### Given information
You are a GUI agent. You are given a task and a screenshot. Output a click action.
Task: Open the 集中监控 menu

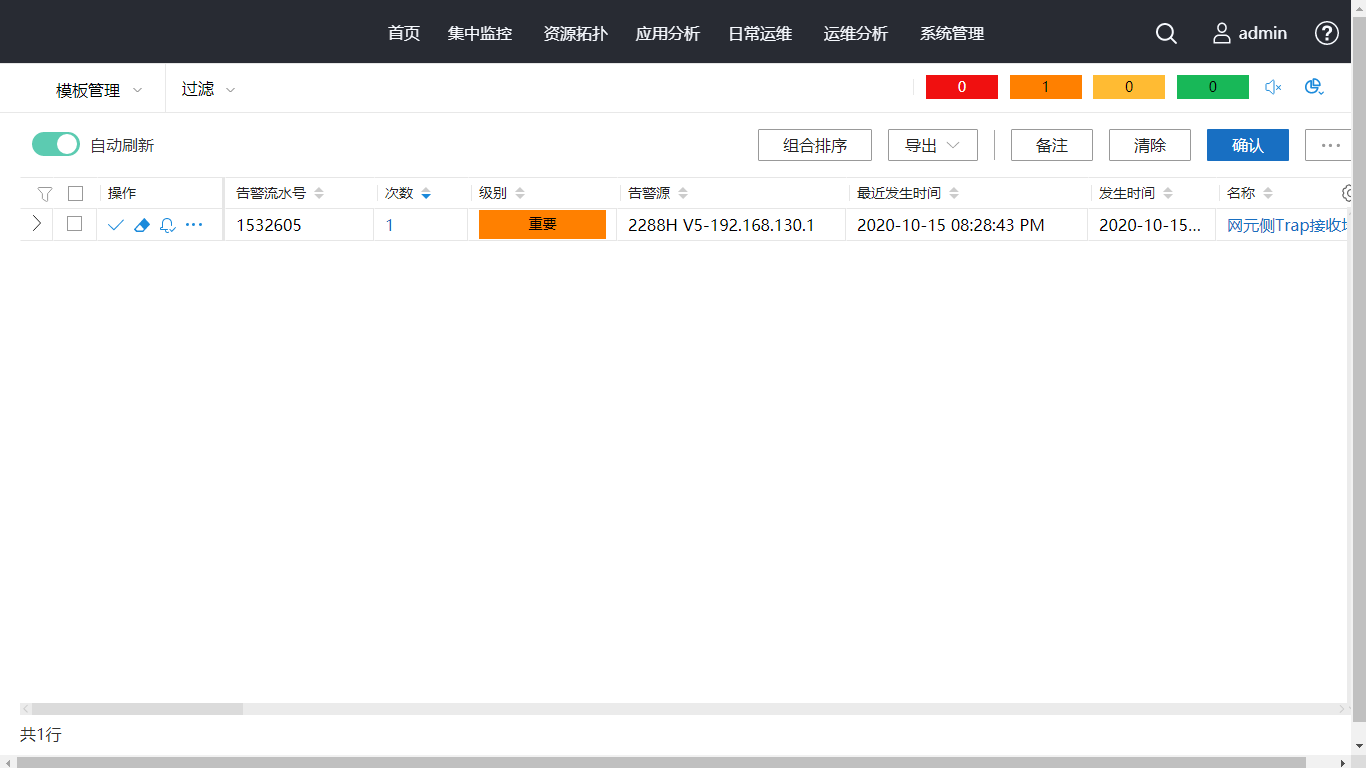tap(480, 33)
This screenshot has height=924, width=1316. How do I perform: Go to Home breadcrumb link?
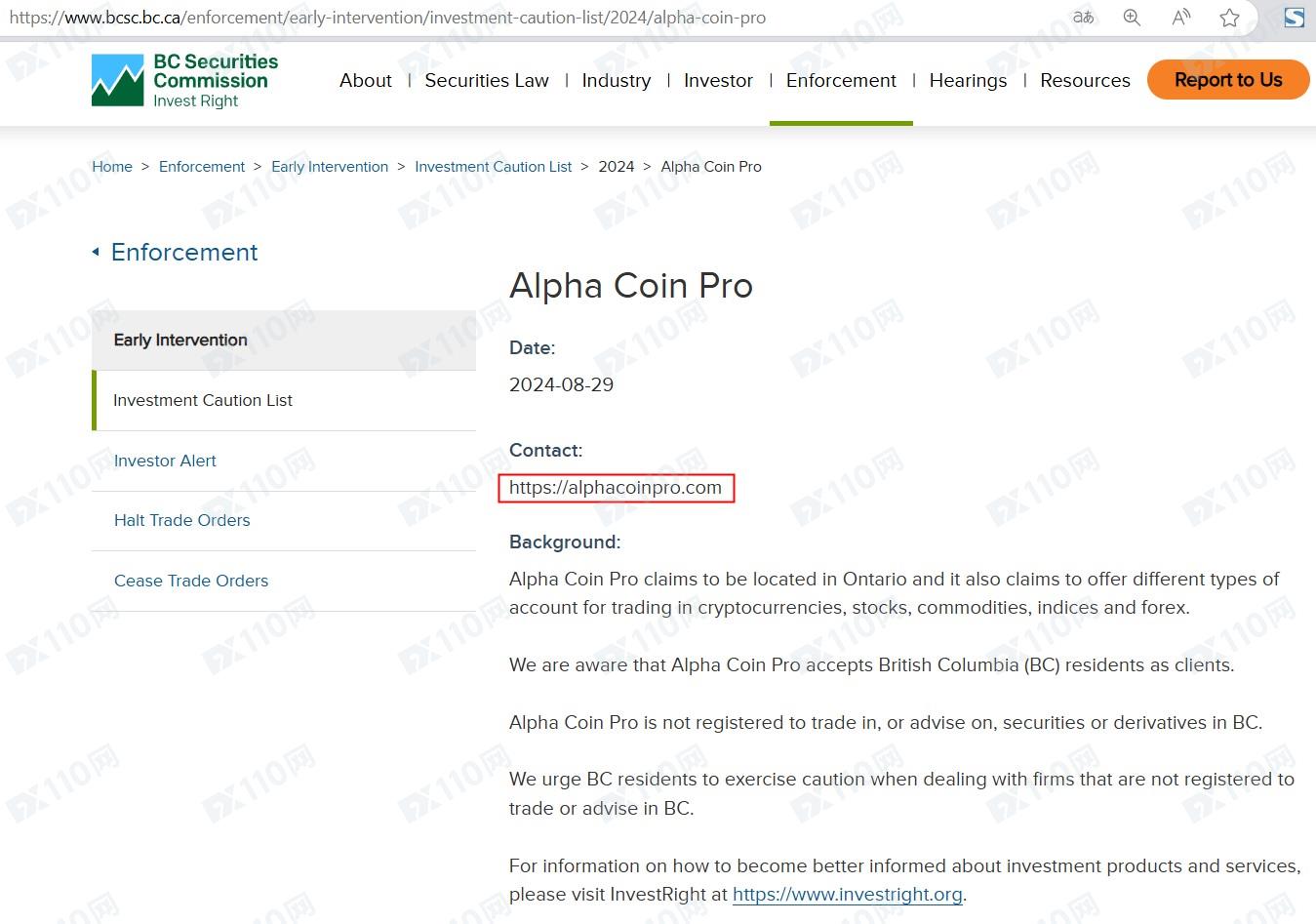pos(112,167)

### What you have to do
Find the line with "This screenshot has" in the listing and extract it and all lines after it through the end, exactly, without the pictures.

### Task result
This screenshot has height=924, width=1316. How do I perform: Go to Home breadcrumb link?
pos(112,167)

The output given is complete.